# READING PASSAGE
★ ★ ★ ★
Enthusiastic students and non-students alike stood in a line that stretched from Royce Hall all the way past Janss Steps to the Student Activities Center. It was apparent: people were excited to see the star-studded judging panel from “American Idol” come to campus for the show’s world premiere.
Just three days into the new quarter, UCLA hosted a sneak peek and live Q&A with Ryan Seacrest, veteran judge Randy Jackson and new judges Mariah Carey, Nicki Minaj and Keith Urban. This event also served as the official kickoff for the 12th season of “American Idol.”
Some students were surprised that the event was taking place at Royce Hall but nonetheless excited that the event was hosted at the heart of campus.
Omar Corona, a first-year biology student, thought that UCLA was a strategic place to attract a young audience for the screening.
“I feel like the demographic for the show is for young, teenaged people. Even though most of us aren’t teenagers, universities are filled with young people so they would choose a place like UCLA to host it,” Corona said.
Nacho Herrera, a first-year mathematics and applied sciences student, and Diamond Garcia, a
third-year Chicano studies student, had been waiting since noon.
“I’m here to meet, or at least see Nicki Minaj,” Herrera said, “I do watch the show depending how interesting the people are, but I’m mainly here right now for Nicki.”
Each of them was familiar with the show and watched its earlier seasons up until the sixth season. Garcia expressed that the show went downhill after the departure of judge Simon Cowell, but wanted to see where the show would go with new judges.
“I used to watch the show a lot in the beginning when he was there. Right now I usually just watch the auditions and see if it’ll be a good season or not,” Garcia said.
After hours of waiting in line, students were finally able to enter Royce Hall for the screening. Afterward, audience members were able to tweet in their questions about judging auditions and what the panelists look for when evaluating prospective contestants.
★ ★ ★ ★
# DATA BELOW
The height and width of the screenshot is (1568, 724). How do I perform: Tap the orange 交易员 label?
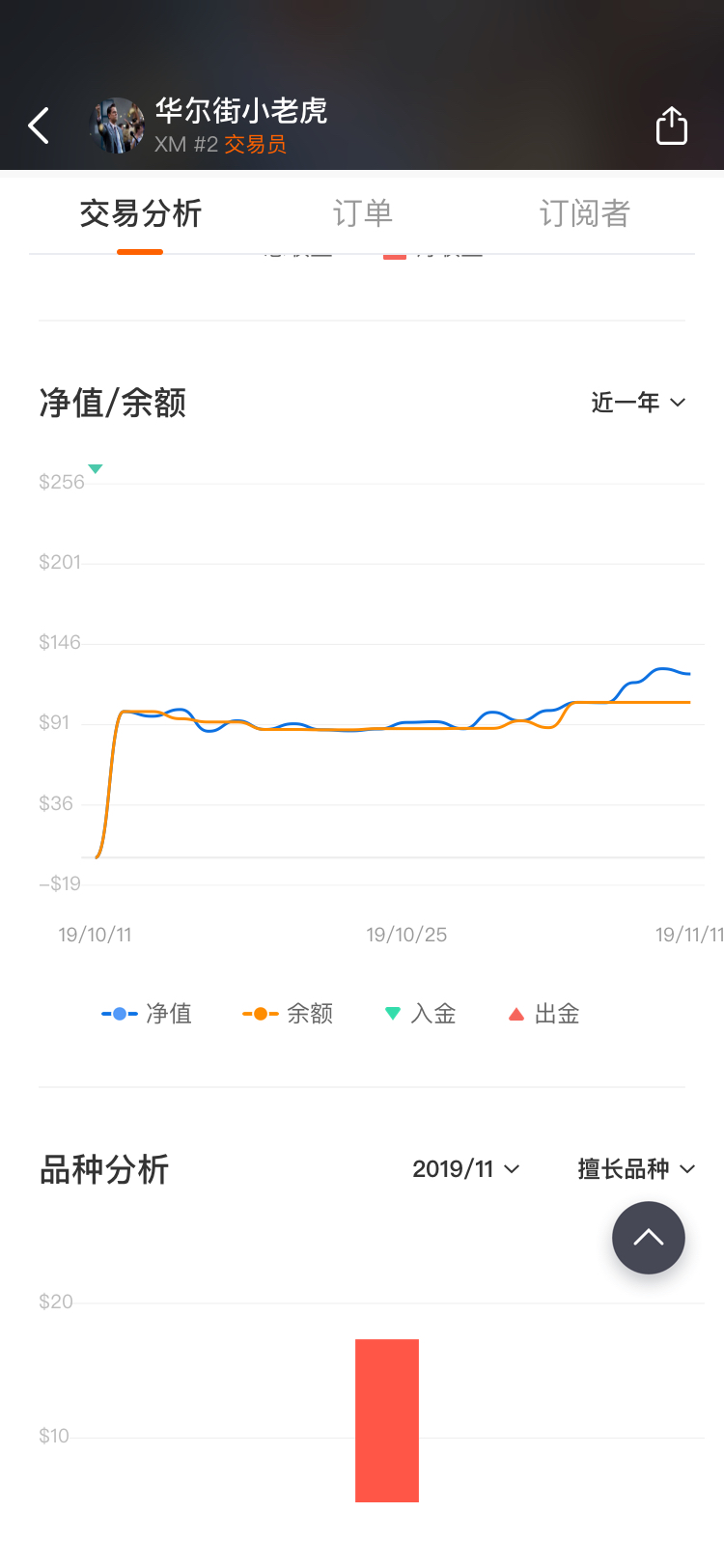point(255,145)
★ ★ ★ ★
# TASK
From the article about the "American Idol" event at UCLA, return the passage from "Enthusiastic students and" up to and including "show’s world premiere.", copied word for word.

# SOLUTION
Enthusiastic students and non-students alike stood in a line that stretched from Royce Hall all the way past Janss Steps to the Student Activities Center. It was apparent: people were excited to see the star-studded judging panel from “American Idol” come to campus for the show’s world premiere.